Posted on 7th September 2016

“Chilcot lays bare a catastrophic error of judgement. That is a damning indictment in history. Whether it is an indictment for a trial is less clear.”

‘Let justice be done though the heavens fall’ is a maxim and notion as old as the scriptures. The phrase gained notoriety when district attorney Jim Garrison used it in the 1967 prosecution of Clay Shaw for the murder of John F Kennedy (it was subsequently immortalised in Oliver Stone’s JFK film).

It is this principle that is held aloft whenever there are high-profile acquittals or where the Court of Appeal overturns convictions. No matter how shocking to the establishment or how it shakes legal or political foundations, justice must be done. Think of when the Guildford Four convictions were overturned. Lord Lane’s infamous conclusion about the police – ‘[t]he officers must have lied’ – was shocking to a court system accustomed to accepting their accounts as the truth.

The maxim signifies the belief that justice must be realised, regardless of the circumstances. Perhaps Immanuel Kant said it best in 1795: ‘Let justice reign even if all the rascals in the world should perish from it.’ However, criminal law in the UK can be averse to upsetting the apple cart.

It took years of campaigning and painstaking legal work for the Guildford Four convictions to be overturned. It seemed as if the ‘establishment’ could not admit what had happened (as in Hillsborough, Bloody Sunday, the Tottenham Three and the still-to-be-reckoned-with disgrace of Orgreave).

Although convictions have been overturned and inquiries have been established that have cast doubt on what happened, there has not been one criminal conviction of any police or state figure arising from these cases.

That is worth repeating: despite scandals where state authorities have been shown to have lied, where numerous people have died, where there have been cover-ups, where innocent people have been framed, no one has been held to account and there has not been a single conviction.

The last major inquiry to report was, of course, Chilcot. In civil service language, it delivered a withering indictment of Tony Blair and the decision to go to war. Chilcot indicated that Blair presented judgements about Iraq’s capabilities ‘with a certainty that was not justified ‘. Perhaps the most startling example comes from Blair’s own pen in his foreword to the dossier: ‘What I believe the assessed intelligence has established beyond doubt is that Saddam has continued to produce chemical and biological weapons.’ While Blair may have thought this was established beyond doubt, the intelligence really did not go that far and turned out to be wrong in any case. Moreover, that assertion may well have persuaded MPs to vote for the war.

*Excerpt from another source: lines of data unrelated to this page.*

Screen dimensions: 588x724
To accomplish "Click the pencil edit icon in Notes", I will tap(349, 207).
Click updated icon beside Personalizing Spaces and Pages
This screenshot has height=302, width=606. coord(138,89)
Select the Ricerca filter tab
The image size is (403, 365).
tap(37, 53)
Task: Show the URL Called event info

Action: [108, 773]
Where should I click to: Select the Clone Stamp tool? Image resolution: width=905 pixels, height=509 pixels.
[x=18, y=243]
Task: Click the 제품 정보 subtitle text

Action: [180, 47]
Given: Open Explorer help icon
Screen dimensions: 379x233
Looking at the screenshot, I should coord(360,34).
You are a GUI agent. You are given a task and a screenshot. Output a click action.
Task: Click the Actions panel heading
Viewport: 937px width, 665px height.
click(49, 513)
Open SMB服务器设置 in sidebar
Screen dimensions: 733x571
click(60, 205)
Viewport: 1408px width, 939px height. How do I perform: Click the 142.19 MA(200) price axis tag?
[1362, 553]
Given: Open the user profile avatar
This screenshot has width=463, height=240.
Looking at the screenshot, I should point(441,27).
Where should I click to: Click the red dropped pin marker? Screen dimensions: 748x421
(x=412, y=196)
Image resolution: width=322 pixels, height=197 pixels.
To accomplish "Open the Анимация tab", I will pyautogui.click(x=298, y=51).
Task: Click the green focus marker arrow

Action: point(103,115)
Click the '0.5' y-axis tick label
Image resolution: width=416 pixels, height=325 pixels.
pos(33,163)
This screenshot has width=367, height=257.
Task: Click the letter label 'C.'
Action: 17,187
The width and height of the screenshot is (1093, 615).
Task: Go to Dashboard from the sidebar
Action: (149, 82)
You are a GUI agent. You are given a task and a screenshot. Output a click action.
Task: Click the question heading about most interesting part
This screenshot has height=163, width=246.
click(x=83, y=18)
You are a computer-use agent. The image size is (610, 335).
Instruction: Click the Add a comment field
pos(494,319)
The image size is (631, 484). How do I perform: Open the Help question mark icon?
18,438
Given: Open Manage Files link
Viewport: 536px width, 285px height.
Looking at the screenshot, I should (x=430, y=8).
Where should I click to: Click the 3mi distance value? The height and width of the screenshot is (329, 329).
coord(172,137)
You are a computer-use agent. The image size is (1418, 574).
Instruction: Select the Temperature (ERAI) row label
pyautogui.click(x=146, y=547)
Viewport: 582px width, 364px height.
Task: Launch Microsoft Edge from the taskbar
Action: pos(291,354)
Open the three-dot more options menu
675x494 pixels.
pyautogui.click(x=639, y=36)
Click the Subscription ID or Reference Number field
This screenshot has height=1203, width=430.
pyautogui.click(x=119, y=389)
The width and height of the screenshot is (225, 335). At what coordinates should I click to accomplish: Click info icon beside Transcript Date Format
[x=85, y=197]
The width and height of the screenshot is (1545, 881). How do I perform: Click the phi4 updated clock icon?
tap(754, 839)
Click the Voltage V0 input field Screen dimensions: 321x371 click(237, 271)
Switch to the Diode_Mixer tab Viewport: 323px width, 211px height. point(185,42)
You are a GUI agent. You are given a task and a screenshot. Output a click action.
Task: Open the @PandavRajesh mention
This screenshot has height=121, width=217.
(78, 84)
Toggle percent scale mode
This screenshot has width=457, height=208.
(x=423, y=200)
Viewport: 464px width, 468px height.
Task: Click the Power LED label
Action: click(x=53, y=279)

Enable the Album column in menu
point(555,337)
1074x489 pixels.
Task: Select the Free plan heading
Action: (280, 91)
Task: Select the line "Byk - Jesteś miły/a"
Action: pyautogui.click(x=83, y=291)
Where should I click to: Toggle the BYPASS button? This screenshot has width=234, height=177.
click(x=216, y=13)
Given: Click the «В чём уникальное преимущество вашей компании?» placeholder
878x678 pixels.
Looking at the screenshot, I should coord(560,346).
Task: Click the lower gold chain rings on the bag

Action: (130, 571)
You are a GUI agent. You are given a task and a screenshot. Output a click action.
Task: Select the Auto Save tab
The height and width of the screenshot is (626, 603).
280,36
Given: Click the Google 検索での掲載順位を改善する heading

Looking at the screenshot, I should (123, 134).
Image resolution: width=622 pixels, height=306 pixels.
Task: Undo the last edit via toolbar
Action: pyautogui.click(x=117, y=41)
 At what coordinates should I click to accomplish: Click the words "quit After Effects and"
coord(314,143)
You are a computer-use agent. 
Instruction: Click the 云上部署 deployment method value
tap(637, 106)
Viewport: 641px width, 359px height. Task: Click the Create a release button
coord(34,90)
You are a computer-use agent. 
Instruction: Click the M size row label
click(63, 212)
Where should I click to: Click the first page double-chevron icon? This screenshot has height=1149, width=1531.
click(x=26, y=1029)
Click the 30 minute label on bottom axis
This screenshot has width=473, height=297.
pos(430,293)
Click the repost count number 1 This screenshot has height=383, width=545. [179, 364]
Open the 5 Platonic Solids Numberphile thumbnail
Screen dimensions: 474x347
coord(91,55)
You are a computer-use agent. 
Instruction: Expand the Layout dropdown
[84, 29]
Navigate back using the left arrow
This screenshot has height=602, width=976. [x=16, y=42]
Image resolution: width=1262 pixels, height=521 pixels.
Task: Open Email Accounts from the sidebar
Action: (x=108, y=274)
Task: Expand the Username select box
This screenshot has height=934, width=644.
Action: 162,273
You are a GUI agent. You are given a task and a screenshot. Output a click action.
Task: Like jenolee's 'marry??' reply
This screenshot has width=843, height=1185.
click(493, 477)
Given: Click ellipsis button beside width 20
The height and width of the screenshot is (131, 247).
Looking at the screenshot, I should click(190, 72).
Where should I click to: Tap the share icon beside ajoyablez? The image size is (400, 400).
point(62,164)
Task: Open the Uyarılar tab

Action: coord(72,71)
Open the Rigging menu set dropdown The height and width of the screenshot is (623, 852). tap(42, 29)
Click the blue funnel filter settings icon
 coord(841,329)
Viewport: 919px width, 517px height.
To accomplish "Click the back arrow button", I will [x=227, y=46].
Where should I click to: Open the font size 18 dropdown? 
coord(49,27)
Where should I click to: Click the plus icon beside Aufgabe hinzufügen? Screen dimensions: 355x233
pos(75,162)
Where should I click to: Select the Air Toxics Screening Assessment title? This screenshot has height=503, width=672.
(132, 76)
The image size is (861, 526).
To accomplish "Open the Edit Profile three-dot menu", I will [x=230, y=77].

Chilcot’s report has led to calls for Blair to face a criminal charge of misconduct in public office. This common law offence which dates back to the 18th century (and whose roots can be traced back even further), has recently been criticised for vagueness by the government’s law reform advisers. It may be committed when a public officer , acting as such, wilfully misconducts himself or herself to such a degree as to amount to an abuse of the public’s trust in him or her and does so without reasonable excuse or justification.

A major problem that any prosecution could face is that the conduct has to be ‘wilful’. Chilcot does not go so far as to say that Blair deliberately lied; rather, it lays bare a catastrophic error of judgement, one that led to a war where hundreds of thousands of people died. That is a damning indictment in history. Whether it is an indictment for a trial is less clear.

State individuals should be held to account and, as legal teams pore over Chilcot to assess the prospects of any civil or criminal action, they should bear in mind the maxim above: justice no matter what. Prosecution decisions, though, should be based on evidence and law, not prejudice or politics.

I started this piece with a quotation used by Jim Garrison. What is less known about the JFK prosecution is that many felt it was tainted by Garrison’s own politics and homophobic views. Prosecutions should be fair no matter what, based on the evidence and law, irrespective of consequences. Criminal defence lawyers know that better than most.